To make things worse, for every one of those agonizing days in NICU, Jessica was kept from her family. Jessica’s cousins, uncles, great-grandparents, aunt, and so many others were not allowed to meet her. Looking through a window just couldn’t compare to the
real thing. It was during her NICU stay that tests revealed her EDS, failure to thrive, and anemia.
These diagnoses have haunted me ever since. I had thought, with some naiveté, that with time it would all go away. How wrong I was! During the last two years I have screamed and yelled more times than I should have allowed myself. I rage at the unfairness of all the delays my child must overcome and the pain she suffers. I’ve yelled at God and asked, ‘‘What did I do so wrong that you must punish my child so harshly?”
As the doctor droned on, I glanced at Jessica as she flipped the book upside down, screeching because my mother wouldn’t let her rip it to shreds. At 21 months she weighed just 20 pounds. The EDS delayed her walking, motor skills, speech, and so much more. Jessica’s speech was at the level of an 11-month-old, hence the use of sign language.
The parade of medical appointments is enough to drive a person mad. There is physical therapy, occupational therapy, and speech appointments. But it is also during these times, when I watch her explore and learn, that I fall even deeper in love with this child who thinks I’m her world. My importance to her is a fact that I have always had trouble believing, and sometimes still do.
“Jessica, want to swing?” Multena, her physical therapist, asked a few weeks ago. Jessica smirked and raised an eyebrow, a quirky trait she got from me. “Destiny, please pick her up and put her on the swing.”
Jessica was being temperamental and kept shrieking at Multena every time she tried to pick her up. Jessica knew all too well that Multena meant work. Today we were working on her upper body strength, and Jessica had been resistant.
I strode over and picked up Jessica from where she sat trying to open a bag of toys.
“No, we only have 15 minutes left. You be good.” I couldn’t help but smile as I settled her onto the little swinging platform. Sunlight shone through the windows, making the room all the more cheery. Giggling, she flopped onto her belly. Multena reached over and set her in a sitting position, keeping the swing’s movement to a minimum.

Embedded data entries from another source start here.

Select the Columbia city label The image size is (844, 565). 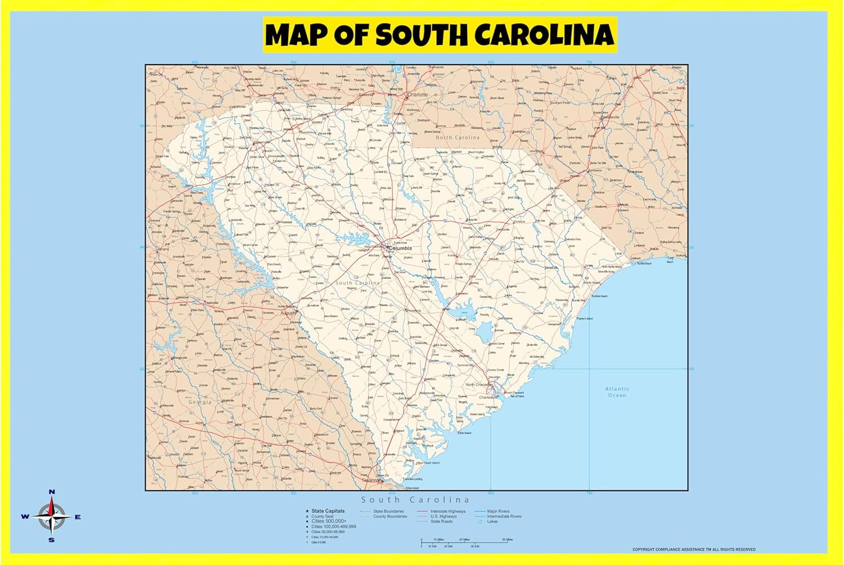click(x=400, y=248)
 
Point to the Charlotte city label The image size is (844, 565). click(x=417, y=95)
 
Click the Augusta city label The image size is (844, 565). click(x=289, y=313)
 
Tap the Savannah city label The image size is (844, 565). click(x=370, y=480)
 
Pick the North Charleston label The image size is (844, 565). click(x=478, y=385)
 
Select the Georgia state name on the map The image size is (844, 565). click(x=200, y=403)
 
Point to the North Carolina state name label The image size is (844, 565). click(x=457, y=138)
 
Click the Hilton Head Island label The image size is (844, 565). click(x=428, y=463)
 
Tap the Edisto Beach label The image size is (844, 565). click(x=464, y=433)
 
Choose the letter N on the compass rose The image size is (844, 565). click(x=52, y=492)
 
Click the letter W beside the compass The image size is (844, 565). click(x=25, y=517)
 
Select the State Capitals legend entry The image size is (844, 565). click(x=328, y=511)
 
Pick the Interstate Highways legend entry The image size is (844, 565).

Jessica wriggled out of Multena’s grip and slipped off the swing. Straightening on thin, wobbly legs, she started my way. Smiling and giggling, she launched herself at me and crawled into my lap.
“Well, she knows who her mama is,” Multena said, smiling at her escapee of a patient.
Tears sprang to my eyes at Multena’s comment. The tears blurred Jessica’s face as she wriggled in my lap. Then she brought a hand to my face, swiping at my long bangs. Comments like that give me hope and strength. It gives me reassurance that Jessica wants and needs me. Not someone else, me.
“Destiny, I think that’s all you need now. Pick up this prescription and check back in two months,” Dr. T. said, smiling.
“Yes, sure thing,” I said, happy that the appointment was over.
I held up Jessica’s jacket and she slipped her arms in. Walking to the parking lot, my mind returned to the signed exchange between Jessica and me. I smiled, remembering all the times she’d clung to me in the past and not wanted to go to the doctor or therapist. She didn’t know it, but they were giving her, my stubborn little girl, independence. Even though she’s proved she’ll always be a mama’s girl ... my girl.